Me encantaría saber cómo hacen los clientes. No estamos hablando de piruletas. No se anuncian en ninguna web. ¿Cómo sabe el inglés, holandés o español de turno dónde debe dirigirse? No me da tiempo de hacerle la pregunta, enseguida me cuenta que hace poco ha salido de la cárcel.
—¿Tú? ¿Por qué? Si dices que aquí la policía no entra y el gobierno hace la vista gorda… —Cogieron un camión cargado en la aduana. El tipo cantó y me vinieron a buscar. —Qué putada… —Así es la vida.
Abdu nos cuenta que le cayeron seis años. Al final pagó cuarenta mil euros para rebajar la condena. Sobornó. Así se hacen aquí las cosas. Con dinero lo consigues casi todo. Sólo cumplió dos años. Eso sí, en una cárcel marroquí, en unas instalaciones viejas, que se han quedado pequeñas y en unas condiciones insalubres.
—Las cárceles en Marruecos. Como Alcatraz. Sin médico. Celdas diminutas. Compartidas. Sin sábanas. Con apenas comida. Es muy duro.
Antes de irnos nos sentamos en el patio a tomarnos otro té. Ya no puedo más. No me entra más azúcar en el cuerpo. Hago un esfuerzo para quedar bien con mi anfitrión. El Kalvo pasa. Anda arriba y abajo. Mira el móvil cada diez segundos. Sólo piensa en marcharse. Yo soy la encargada de levantar el campamento. Meto de excusa a los niños, que se han quedado en Tánger con la canguro.
—Están solos desde ayer y tenemos un largo camino de regreso.
Antes de subir al coche Abdu le pregunta al Kalvo si le puede traer a algún cliente.

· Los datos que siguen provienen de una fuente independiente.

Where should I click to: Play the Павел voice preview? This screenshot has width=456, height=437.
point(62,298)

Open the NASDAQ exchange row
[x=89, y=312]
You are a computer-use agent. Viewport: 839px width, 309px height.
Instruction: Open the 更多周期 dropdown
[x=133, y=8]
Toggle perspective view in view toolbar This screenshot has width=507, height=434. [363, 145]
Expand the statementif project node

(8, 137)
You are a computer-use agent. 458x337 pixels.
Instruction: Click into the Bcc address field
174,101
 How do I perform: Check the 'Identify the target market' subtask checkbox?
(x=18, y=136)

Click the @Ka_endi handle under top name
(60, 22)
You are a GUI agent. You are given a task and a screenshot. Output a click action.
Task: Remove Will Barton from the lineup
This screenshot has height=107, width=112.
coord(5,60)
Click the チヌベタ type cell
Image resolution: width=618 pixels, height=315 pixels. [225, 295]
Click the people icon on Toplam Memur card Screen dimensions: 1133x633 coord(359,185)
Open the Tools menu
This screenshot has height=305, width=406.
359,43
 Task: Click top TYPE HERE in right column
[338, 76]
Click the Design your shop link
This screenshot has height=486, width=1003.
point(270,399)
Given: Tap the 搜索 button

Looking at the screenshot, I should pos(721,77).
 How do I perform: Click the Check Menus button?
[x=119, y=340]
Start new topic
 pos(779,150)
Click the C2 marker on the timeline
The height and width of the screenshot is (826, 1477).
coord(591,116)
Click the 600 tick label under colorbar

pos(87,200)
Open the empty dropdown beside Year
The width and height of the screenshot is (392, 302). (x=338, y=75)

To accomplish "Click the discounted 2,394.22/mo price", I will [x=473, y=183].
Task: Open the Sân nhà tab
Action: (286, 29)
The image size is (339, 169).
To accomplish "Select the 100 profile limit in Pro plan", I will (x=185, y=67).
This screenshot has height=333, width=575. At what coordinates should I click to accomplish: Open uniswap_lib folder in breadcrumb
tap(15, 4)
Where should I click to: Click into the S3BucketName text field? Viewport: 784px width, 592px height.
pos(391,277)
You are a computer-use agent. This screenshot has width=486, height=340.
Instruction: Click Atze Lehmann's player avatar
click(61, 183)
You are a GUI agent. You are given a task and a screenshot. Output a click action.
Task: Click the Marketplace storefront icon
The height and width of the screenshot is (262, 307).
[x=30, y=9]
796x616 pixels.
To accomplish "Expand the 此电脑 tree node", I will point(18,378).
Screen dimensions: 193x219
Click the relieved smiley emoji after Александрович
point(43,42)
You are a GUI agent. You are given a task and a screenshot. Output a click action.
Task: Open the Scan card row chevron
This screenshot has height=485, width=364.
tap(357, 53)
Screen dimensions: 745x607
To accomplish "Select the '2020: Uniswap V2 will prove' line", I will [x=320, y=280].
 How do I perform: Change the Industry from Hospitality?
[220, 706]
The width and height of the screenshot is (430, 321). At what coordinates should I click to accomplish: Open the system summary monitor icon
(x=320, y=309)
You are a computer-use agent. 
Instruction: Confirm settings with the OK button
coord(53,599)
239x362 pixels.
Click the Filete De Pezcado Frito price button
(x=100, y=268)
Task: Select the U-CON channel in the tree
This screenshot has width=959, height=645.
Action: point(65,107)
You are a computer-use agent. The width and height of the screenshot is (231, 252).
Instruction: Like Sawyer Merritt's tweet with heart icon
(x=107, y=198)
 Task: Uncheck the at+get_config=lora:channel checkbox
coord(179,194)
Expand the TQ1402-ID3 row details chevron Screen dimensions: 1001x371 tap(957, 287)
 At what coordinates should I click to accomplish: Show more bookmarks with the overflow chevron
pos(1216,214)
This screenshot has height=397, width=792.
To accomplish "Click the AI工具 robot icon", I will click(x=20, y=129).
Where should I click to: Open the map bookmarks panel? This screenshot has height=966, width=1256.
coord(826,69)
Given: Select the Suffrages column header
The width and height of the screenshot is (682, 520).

—Yo soy ingeniero. Trabajo en una fábrica. No tengo amigos de éstos. —Si te enteras de alguien… ya sabes.
Y el Kalvo sonríe. No sabe qué cara poner. Su cabeza ya está en otra parte. Como buen paranoico está sufriendo. Piensa que quizás nos han metido algo en el coche. Abre el capó, lo revisa y no ve nada raro. Pero tampoco sabe qué lleva Rachid en su bolsa y eso lo inquieta.
Emprendemos el camino de regreso. Esta vez conduce el Kalvo. Yo miro por la ventana e intento grabar la historia en mi cabeza. Para no intimidarlos, prácticamente, no he tomado notas y ahora me preocupa olvidarme de los detalles. Tengo cinco horas para memorizarlo todo. Espero no dejarme nada importante.